Même sans la connaissance des choses, la sagesse sait embellir
ses mots, et dire la vérité sans en connaître l'essence.
XVII.
- De même que l'eau représentée par un paysagiste
sur une muraille est incapable d'étancher la soif - de même
en est-il de la parole que l'action ne vient pas justifier.
XVIII.
- L'Ecriture ne nous a point expliqué les vérités
du siècle futur ; elle s'est contentée de nous enseigner
comment, dès ici-bas, nous pouvons en goûter les prémices.
Pour éveiller en nous le désir des biens de demain, elle
les a représentés sous des noms d'objets, toujours pour
nous pleins d'excellence et de délices ; mais en disant "
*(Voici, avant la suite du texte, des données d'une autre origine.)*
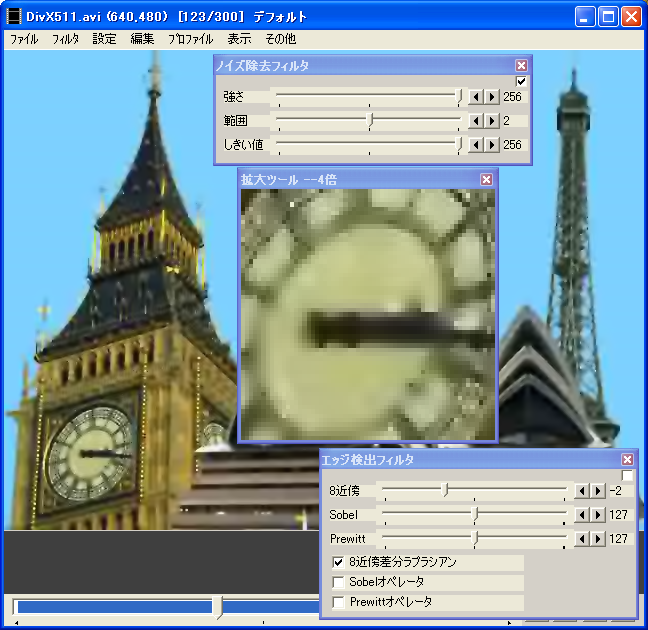648x630 pixels.
Task: Close the 拡大ツール magnifier window
Action: 486,179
l'oeil n'a point vu, ni l'oreille entendu", etc..., elle nous montre
leur caractère inconcevable pour notre esprit, incompatible avec
les biens de la terre.
XIX.
- La précision des noms est instituée pour les objets
d'ici-bas ; mais ceux du siècle futur sont exempts d'appellation
véritable ; la simple connaissance qui s'y attache dépasse
tout principe de forme, toute image, toute couleur, toute figure, tout
mot que l'invention pourrait créer.
XX.
- Le jour de la résurrection est pour nous, tant que nous sommes
limités par la chair et par le sang, un de ces mystères
des hautes vérités qui dépasse l'entendement. En
ce monde, il n'est point de huitième jour, ni de sabbat au sens
propre du mot. Car celui qui a dit: " Dieu s'est reposé
au septième jour" (Gen. 2, 2 ), a signifié le repos
terminant cette vie. Pendant six jours s'accomplissent tous les actes
de l'existence par l'observation des commandements ; le septième
se passe tout entier au tombeau, et le huitième -au sortir du
tombeau.
XXI.
- Sois ton propre persécuteur, et ton ennemi sera chassé
par ton approche. Réconcilie-toi avec toi-même, et le ciel
et la terre se réconcilieront avec toi. Pénètre
profondément en toi-même, fuyant le péché
: tu y trouveras la voie de l'élévation.
XXII.
- Il n'est point de péché non pardonné, hormis
le péché non repenti.
XXIII.
- N'est pas chaste celui qui, au milieu du labeur, en pleine lutte intérieure,
prétend que les pensées obscènes l'abandonnent,
mais celui qui par la sincérité de son coeur atteint la
chasteté dans la contemplation de l'esprit, de telle manière
qu'il ne prête plus attention aux pensées licencieuses.
XXIV.
- N'est pas ami de la vertu celui qui lutte pour faire le bien, mais
celui qui avec joie accepte les maux destinés à en résulter.